From Hoboken to Appalachia

Local teen volunteers with poor families in West Virginia

Last month, 16-year-old Hoboken resident Hannah Valente met a family in West Virginia who live in a trailer on a creek, have no electricity, and are raising two autistic children.
Any one of those challenges might be a lot, but taken together, they surprised Hannah.
Hannah loves to hear people tell their stories. In the past, she had cooked food for the homeless at the Youth Service Opportunities Project, or YSOP, at the Quaker Meeting House east of Union Square in New York City. While there in December of 2012, she got the chance to hear a narrative that she had not encountered before: she heard about the lives of the city’s homeless, and how they got to be living in the shelter. This was a type of story she would want to keep returning to.
The Hoboken teen and several of her classmates at Loyola School, an independent high school on the Upper East Side of Manhattan, stayed one night with the homeless residents at YSOP last year. The trip was arranged through their school’s Christian Service Program, a community service requirement of all students that includes optional day-long and week-long trips. The experience was powerful, and Valente had to hear more.
Another opportunity came when Valente learned about the Christian Service Program’s spring break trips, where students can live among underserved populations while participating in service projects to improve conditions in those areas.
Valente was one of the first students to sign up for the school’s trip this March to Mount Hope, a small, struggling town in rural West Virginia. She was also one of the youngest – Loyola School’s juniors and seniors are usually the ones who take these longer trips, but Valente was eager to take it on and learn about rural poverty after her time with the urban poor close to home.
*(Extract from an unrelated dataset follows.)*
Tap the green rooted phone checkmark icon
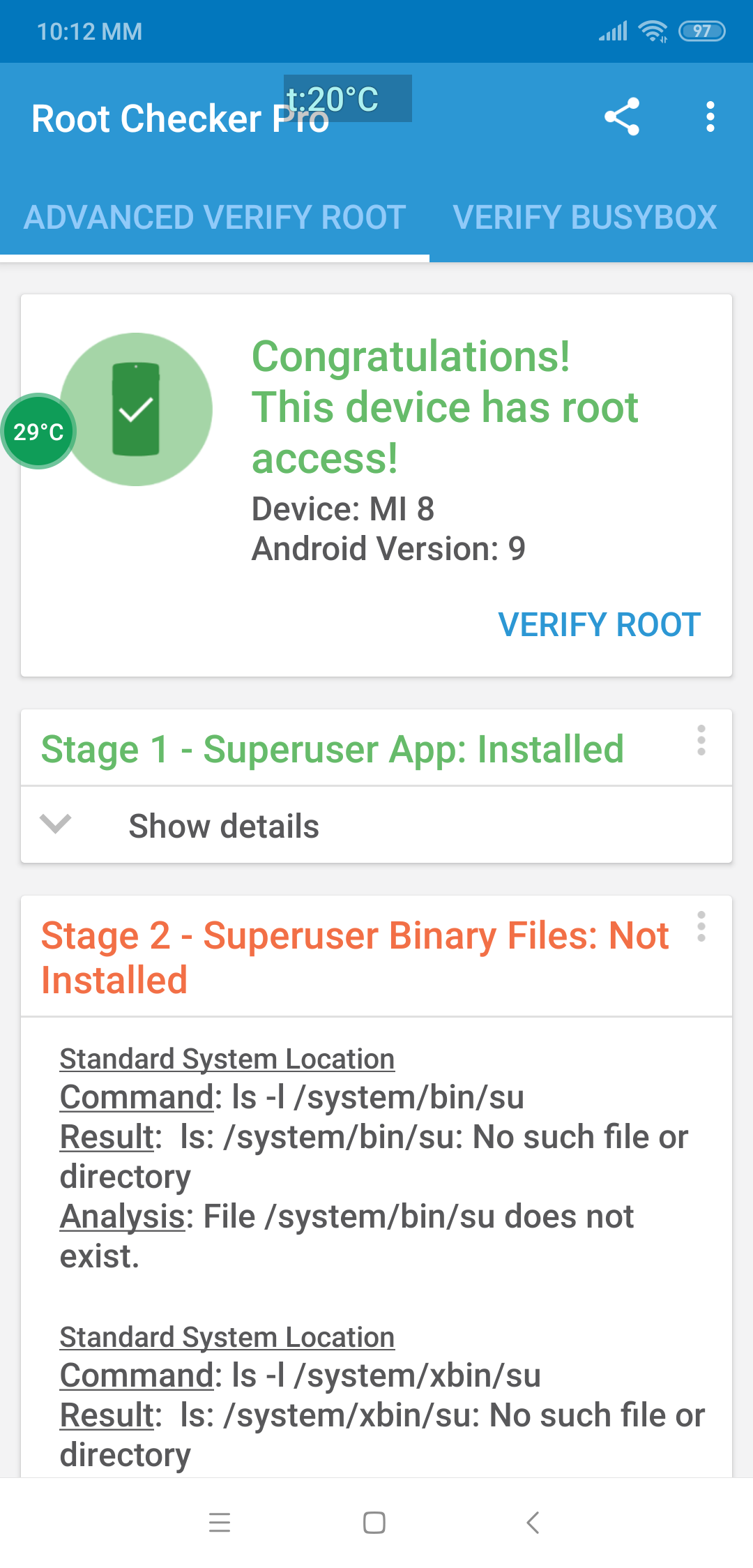The width and height of the screenshot is (753, 1568). point(137,409)
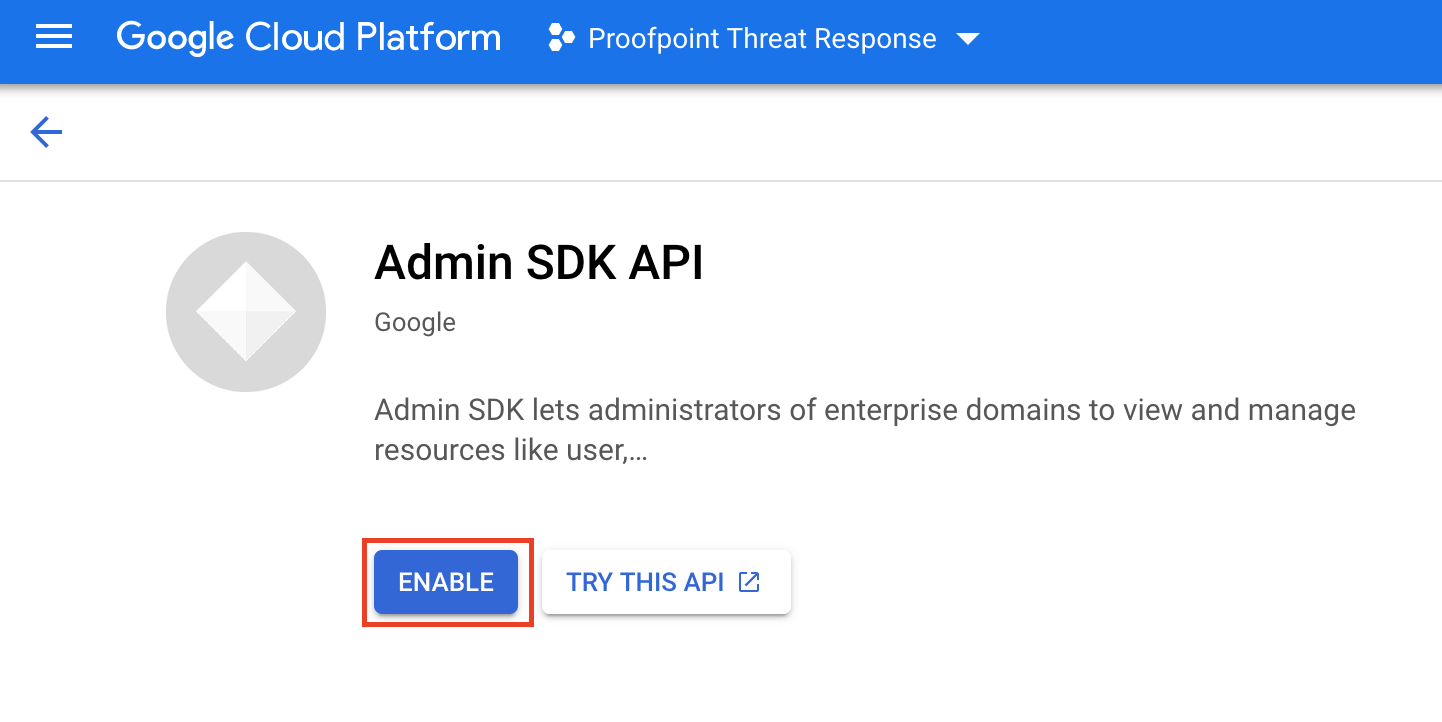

A journey into other lives

After a 14-hour drive from Manhattan down to Mount Hope, the students arrived at their temporary digs, some bunk beds set up at the local church, and reflected together on why they were there. Their Jesuit school puts emphasis on finding God in all things, Valente said, so this put a sense of purpose into the service trip for the students. The next morning the group of teens woke by 7 a.m., cooked breakfast together, and got to work building and repairing for the tiny town.
They built a handicap ramp, cleaned out a church lot, and insulated a trailer, according to the school’s publicist, Donald Tremblay. It was this last part that captivated Valente, because this was where she was able to connect with the people that she and her classmates were there to serve.
The family in the trailer lived a life entirely different from what Valente and her friends were used to – the parents and their two autistic children live isolated on a creek with no electricity – but their strength inspired her.
“It opened my eyes to how people live in the world,” she said.
Hands-on construction was the most challenging part for Valente; she had never before handled power tools, and she doubted her ability to build structures on her own. But when she was finally able to work a chainsaw and electric screwdriver to insulate the trailer, the home’s family was grateful.
“It was incredible to see what we helped build for them,” Valente said.
The students also had a “cultural immersion day” at a local high school in nearby Kentucky, where the differences between their lives and those of their Appalachian counterparts were most obvious. Two hundred students attend Loyola School; “here were 500 in a grade,” Valente said.
But the pace of life in these parts seemed to contradict that magnitude. The children and families moved slowly through their lives in rural Appalachia, while Valente is used to the rush of her two cities.
“Everything moves so fast” in New York and New Jersey, she says, where she rides a ferry over the Hudson River every day, then takes a subway up to school. The students she met did not have the resources that a big city can provide, but they “honestly are happier than the way we are here,” she said.
Now she divides her time between volunteer activities on both sides of the river. Valente wants to continue to engage with disabled people and the families that support them, starting closer to home. Inspired by the Mount Hope couple’s autistic children, Valente will volunteer this week with New Jersey’s Special Olympics through Hoboken’s St. Francis Church.
She wants to keep doing good, and she hopes to reconnect with the people she met in Appalachia. Loyola School recently announced that it will send students to West Virginia again next year, and Valente jumped at the opportunity: she has already reserved her spot.
Her parents are also pleased by her new construction skills, she says: “They want me to help build a summer house down on the shore now!”